■ Passage provided:
---------------

Life can suck sometimes. And in 2020, it seems like nothing can go right. Fires, pandemics, celebrity deaths, political upheaval, protests, everything bad has happened at once. Yes, this year has been awful for humanity. But for Antonio, it has only been an awful year. I’ve made more friends in college, become TikTok famous, and thankfully have not been closely affected by COVID.
So as far as life goes, it could be a bit worse. It has been worse. It has been weirder too, believe it or not. In fact, the weirdest day of my life was not when the pandemic struck. It wasn’t when wildfires threatened. It wasn’t when someone called my TikTok merch “dumb.” No, the weirdest day of my life was September 8, 2015. Sit down, and hear this harrowing tale.
The day started out really good, actually. As a sophomore in high school, I took the bus to school and prepared to ask out my high school crush. Mya Pottratz and I had been hanging out for a week or two and texting, and the other day she had bought me Dutch and hugged me. HUGGED ME. This was a code red situation, all hands on deck. I had devised a genius plan to ask this girl out.

---------------

■ Assigned task A: Using the personal essay about the weirdest day, list the bad things it says all happened at once in 2020.
■ Assigned task B: Write the next part of the personal essay about September 8, 2015, picking up after its final sentence.

---------------

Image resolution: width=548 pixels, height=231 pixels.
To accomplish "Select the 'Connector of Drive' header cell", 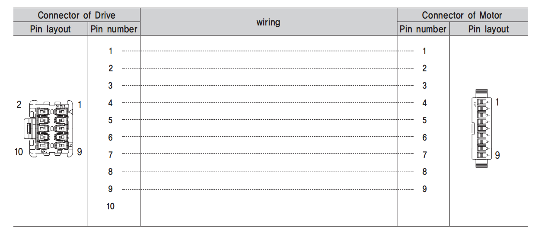I will click(76, 15).
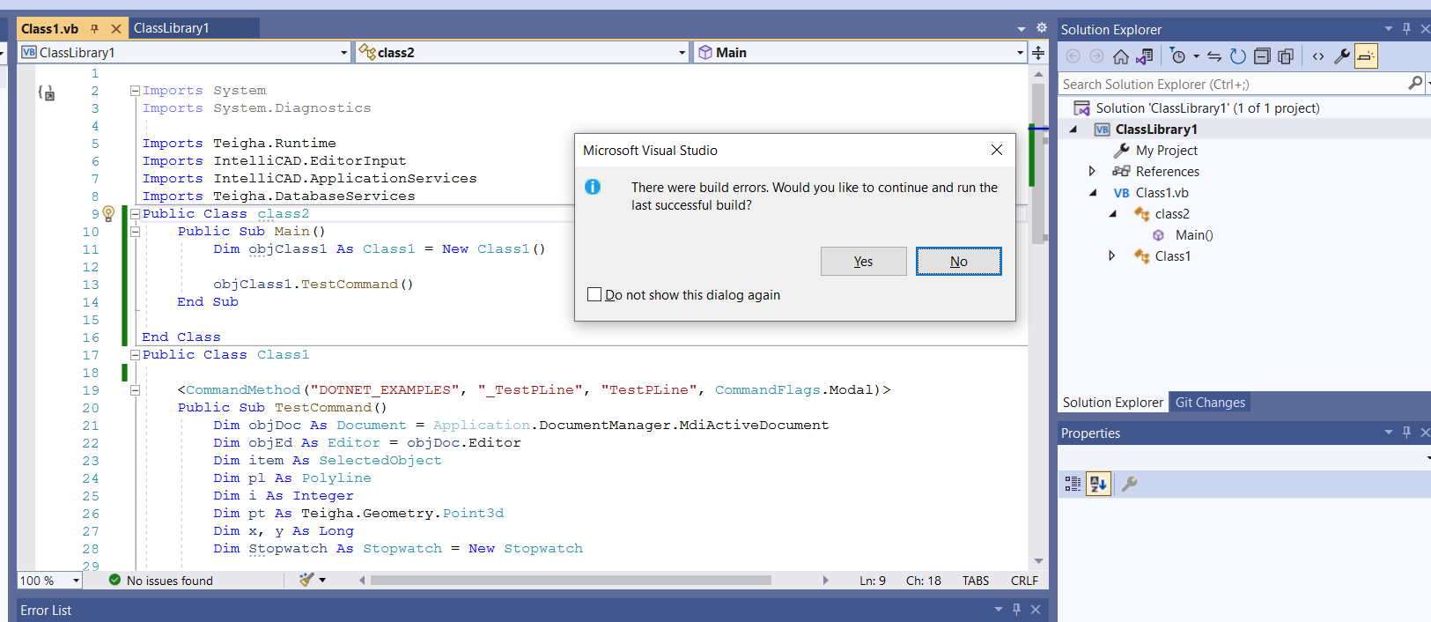Click the lightbulb quick actions icon on line 9
1431x622 pixels.
click(x=108, y=213)
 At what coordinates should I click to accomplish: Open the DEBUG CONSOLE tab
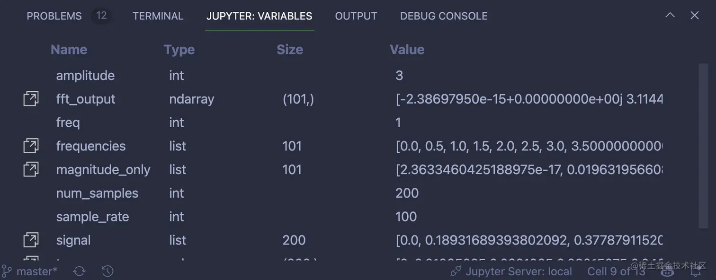coord(443,16)
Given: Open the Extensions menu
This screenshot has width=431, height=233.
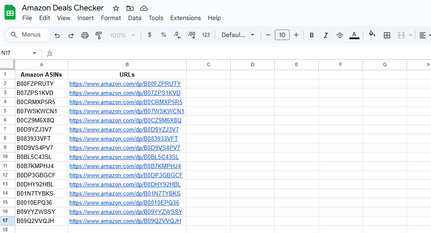Looking at the screenshot, I should pos(185,18).
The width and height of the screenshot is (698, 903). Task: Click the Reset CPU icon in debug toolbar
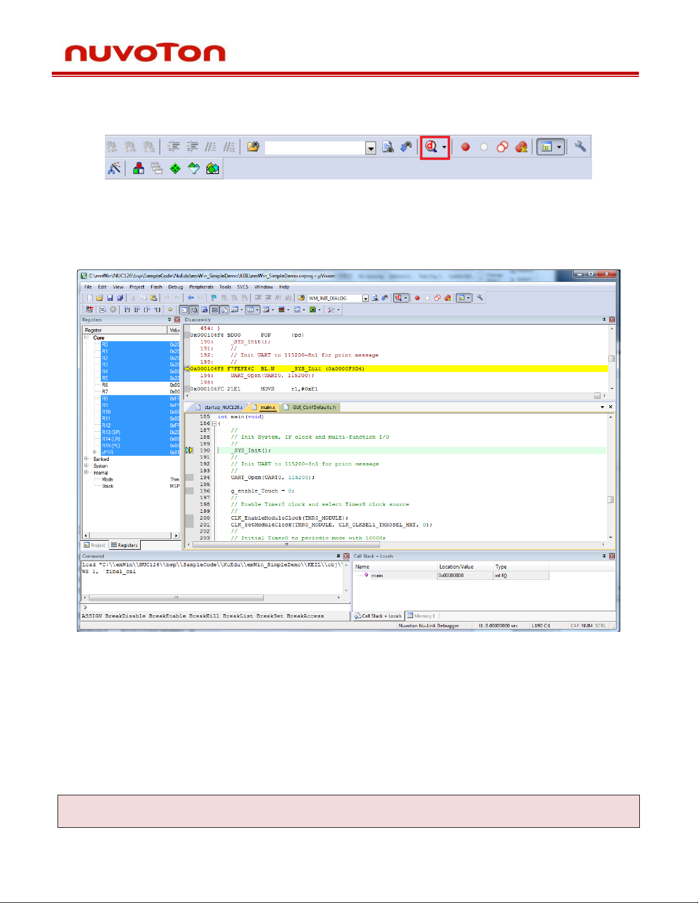pos(89,310)
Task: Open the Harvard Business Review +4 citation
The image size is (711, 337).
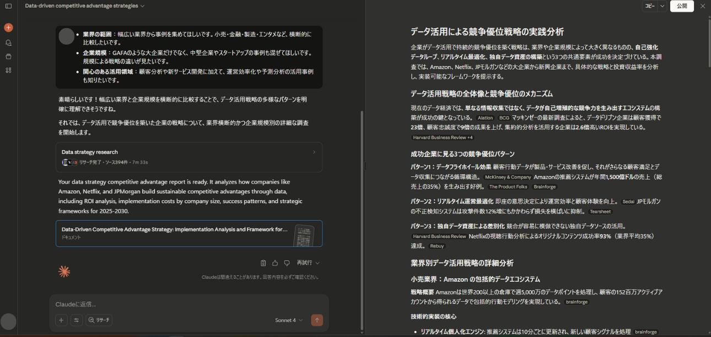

---------------

■ Reply A: Fires, pandemics, celebrity deaths, political upheaval, protests

■ Reply B:
The plan was simple. We were going to get Starbucks. Then on the way back, I would bring a stick of gum, and tell her the advice my great-grandpa had given me before he had passed away: if you found a girl cute, tell her and give her a stick of gum. I would then present Mya the stick of gum and ask her to be my girlfriend.
Now naturally, this was the best plan ever conceived in the history of mankind. It worked without a major problem. A flawless run. I walked towards fourth period with a girlfriend for the first time and a huge smile. Today was going to be the best day.
The best day continued with a good day at football practice. I don’t really remember a ton about it, but I do remember a scrimmage where I made a really good play and was complimented for it. It went by quickly and I had fun with it. I waited for my dad to pick me up to take me and my friend Ewon home. My dad was quiet when he picked me up, something I didn’t notice at first. We drove over to Ewon’s house, dropped him off, and headed home.
I had to tell someone the phenomenal news. Little did I know, my dad has news for me too. At the same time, we said, “I have something to tell you.” I motioned for him to go first. I figured I’d let him say his lame thing before letting him know that his oldest son was a certified womanizer with a girlfriend.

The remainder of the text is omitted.